- Born: August 14, 1920 New York City, New York, United States
- Died: December 17, 1997 (aged 77) Los Angeles, California, United States
- Education: Bachelor's degree, Columbia University; Master's degree, Duke University;
- Occupation: Psychotherapist
- Known for: Nude psychotherapy

= Paul Bindrim =

Psychtherapist who developed nude psychotherapy

E. Paul Bindrim (14 August 1920 in New York City - 17 December 1997 in Los Angeles) was an American psychotherapist who is known as the founder of nude psychotherapy which he believed allowed people to access and express repressed feelings more easily.

== Early career ==

Born in New York City, Bindrim earned a bachelor's degree from Columbia University and a master's degree at Duke University, where he did research in parapsychology under J.B. Rhine who coined the term ESP.

He was ordained in the Church of Divine Metaphysics in 1958 and served as a minister of the Church of Religious Science in Glendale.

He obtained his psychologist license in California in 1967, and later served as president of the Group Psychotherapy Association of Southern California in 1978–79.
==================================================
APPLY WHAT YOU READ>
- 1) Copy the Paul Bindrim biography from "E. Paul Bindrim" up to and including "feelings more easily.".
- 2) Name every city that appears in the Paul Bindrim biography.
- 3) Carry on the Paul Bindrim biography from the point where it stops.
None of the data is needed for this exercise.

RECORDS SUPPLIED>
==================================================
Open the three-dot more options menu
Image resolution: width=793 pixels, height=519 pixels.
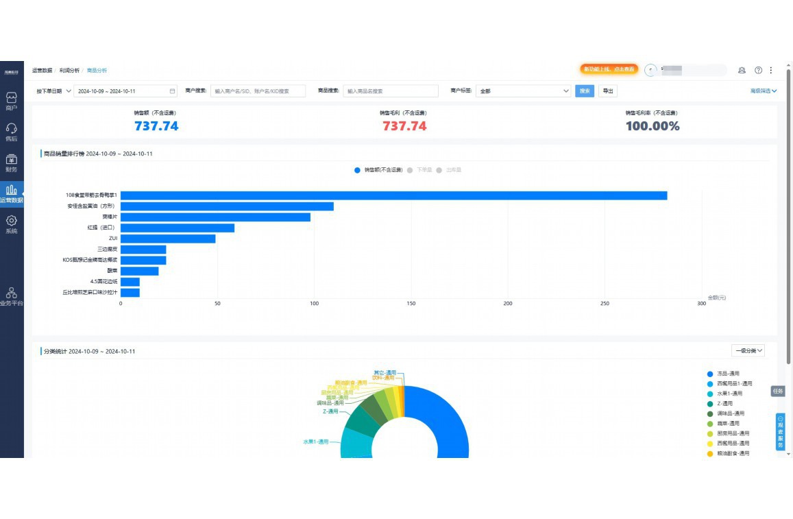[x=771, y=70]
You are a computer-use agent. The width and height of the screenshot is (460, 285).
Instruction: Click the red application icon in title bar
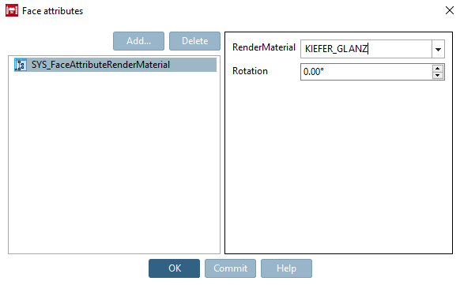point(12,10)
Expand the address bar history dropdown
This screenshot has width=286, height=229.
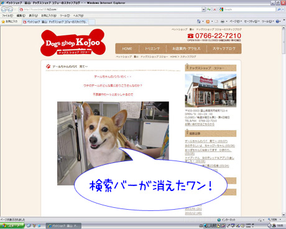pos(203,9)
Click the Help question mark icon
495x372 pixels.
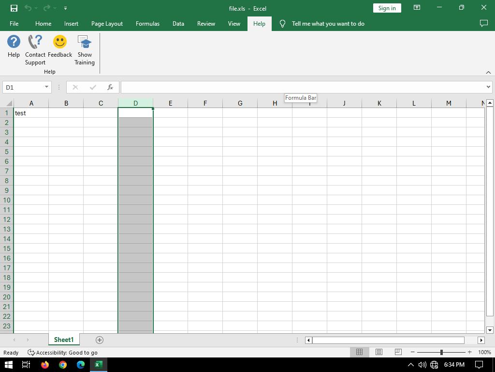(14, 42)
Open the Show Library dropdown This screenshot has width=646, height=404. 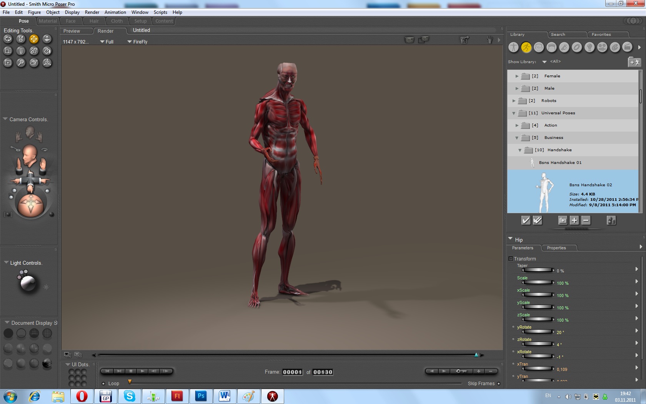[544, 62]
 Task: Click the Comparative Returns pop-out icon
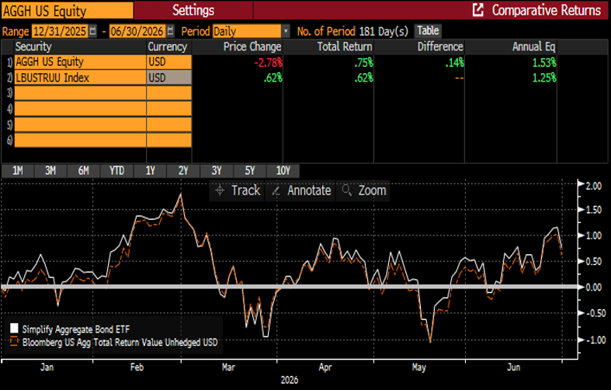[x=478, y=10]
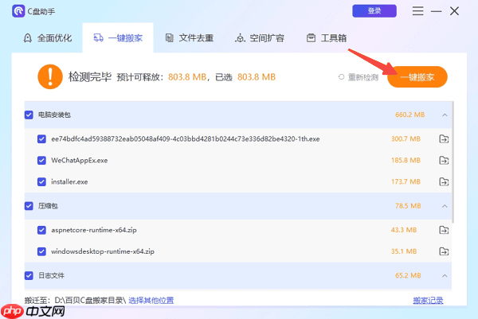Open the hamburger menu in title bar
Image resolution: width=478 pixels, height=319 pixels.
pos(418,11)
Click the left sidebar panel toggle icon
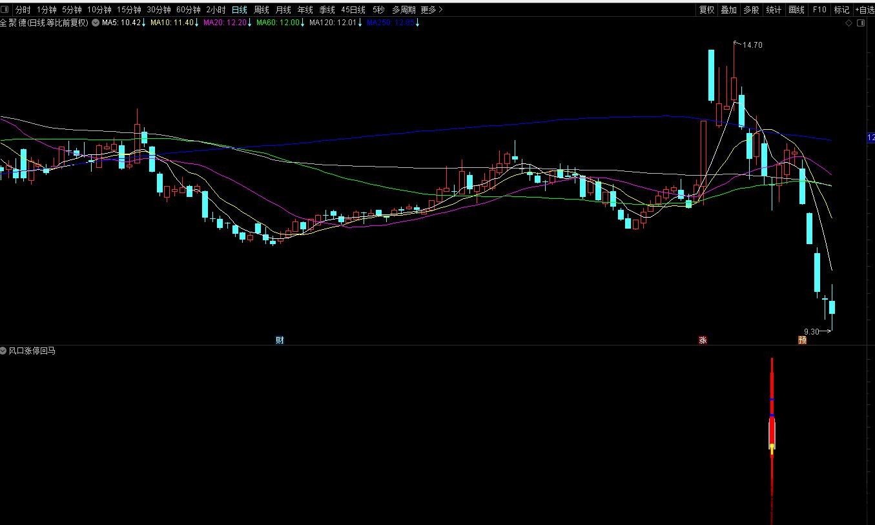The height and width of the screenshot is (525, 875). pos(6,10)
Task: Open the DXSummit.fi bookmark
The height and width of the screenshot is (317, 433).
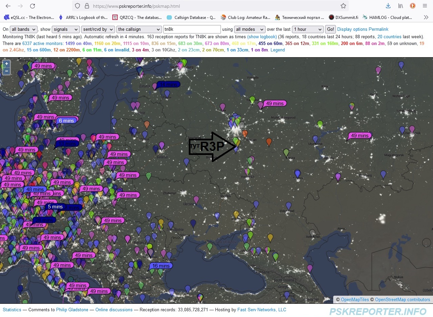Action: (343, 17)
==================================================
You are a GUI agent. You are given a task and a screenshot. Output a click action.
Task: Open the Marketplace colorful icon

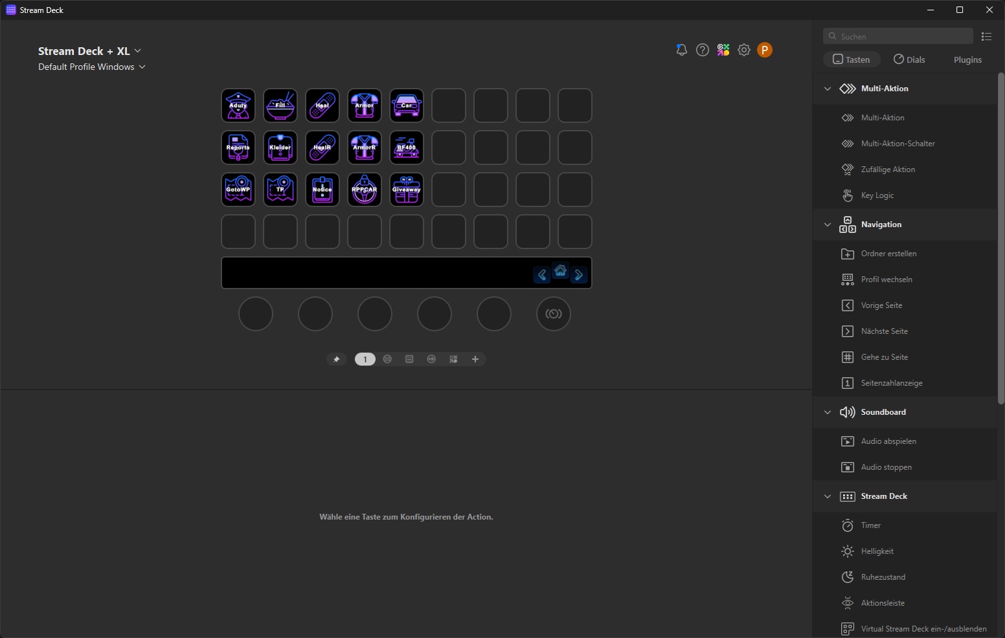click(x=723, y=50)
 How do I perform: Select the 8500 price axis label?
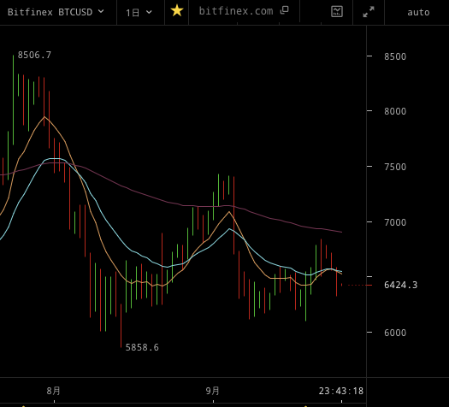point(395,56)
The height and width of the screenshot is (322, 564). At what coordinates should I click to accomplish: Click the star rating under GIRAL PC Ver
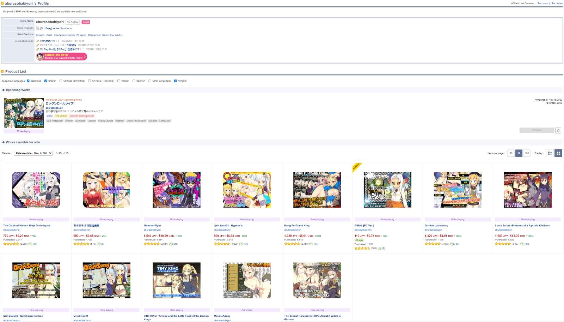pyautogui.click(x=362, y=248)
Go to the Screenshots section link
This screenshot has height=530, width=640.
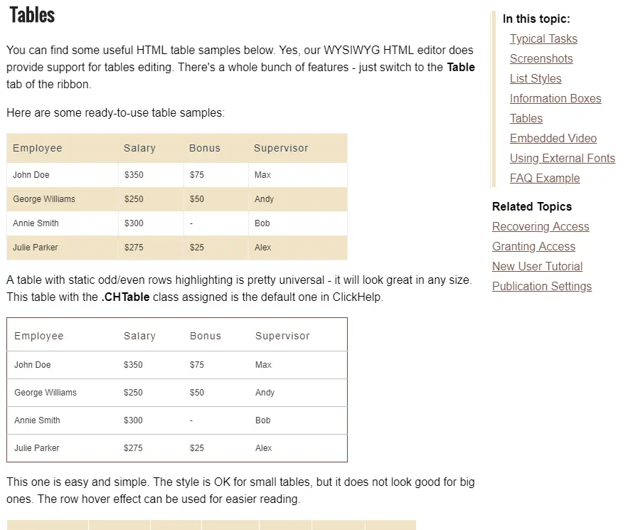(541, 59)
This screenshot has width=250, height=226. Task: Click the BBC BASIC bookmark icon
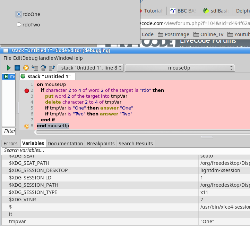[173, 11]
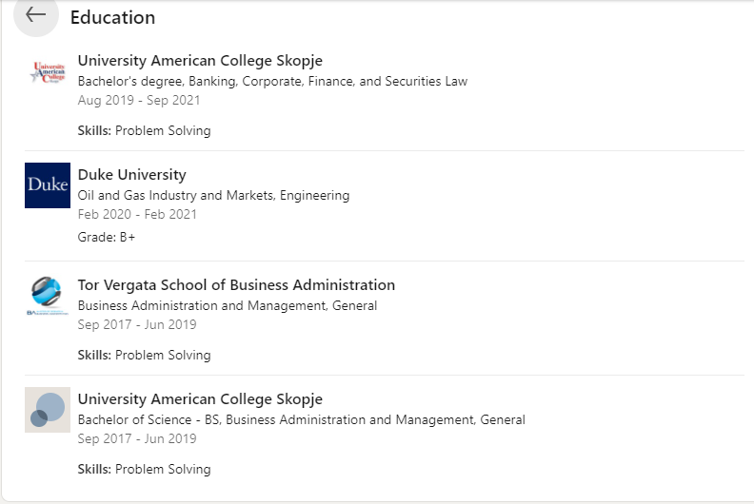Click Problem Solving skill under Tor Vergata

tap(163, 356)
==================================================
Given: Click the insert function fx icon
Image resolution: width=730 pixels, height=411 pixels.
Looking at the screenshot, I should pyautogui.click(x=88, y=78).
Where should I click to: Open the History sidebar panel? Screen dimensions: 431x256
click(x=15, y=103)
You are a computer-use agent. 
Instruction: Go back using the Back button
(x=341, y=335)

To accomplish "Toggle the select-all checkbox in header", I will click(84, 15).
==================================================
RESPONSES FOR EACH TASK>
- 1)
E. Paul Bindrim (14 August 1920 in New York City - 17 December 1997 in Los Angeles) was an American psychotherapist who is known as the founder of nude psychotherapy which he believed allowed people to access and express repressed feelings more easily.

- 2) New York City, Los Angeles, Glendale

- 3)
In his early work, Bindrim created a group psychotherapy strategy in which participants were encouraged to recall peak experiences, which he called "peak oriented psychotherapy". This was based in part on ideas about peak experiences described by Abraham Maslow, considered the father of Humanistic Psychology. The encounter group movement was also an inspiration. After observing that towards the end of a long encounter group its participants would be easy about nakedness in front of each other Bindrim reasoned that introducing nudity early in the group might accelerate the transition to emotional openness.

== Nude psychotherapy ==

Bindrim corresponded with Abraham Maslow on the subject of nude psychotherapy groups which Maslow, who was then-president of the American Psychological Association, supported. In 1967, Bindrim conducted his first nude workshop in Deer Park, California. There were typically 15 to 25 participants.

Bindrim developed his nude encounter marathons into a weekend workshop using nudity and swimming pools, which was recorded in the 1971 documentary film entitled "Out of Touch" by the Canadian Film Board and produced by Bindrim .

The American Psychological Association's Ethics Committee decided to investigate him prompted by conservative politicians, but, due to the cultural climate of the late 1960s and the fact that the nudity was consensual, this was dropped.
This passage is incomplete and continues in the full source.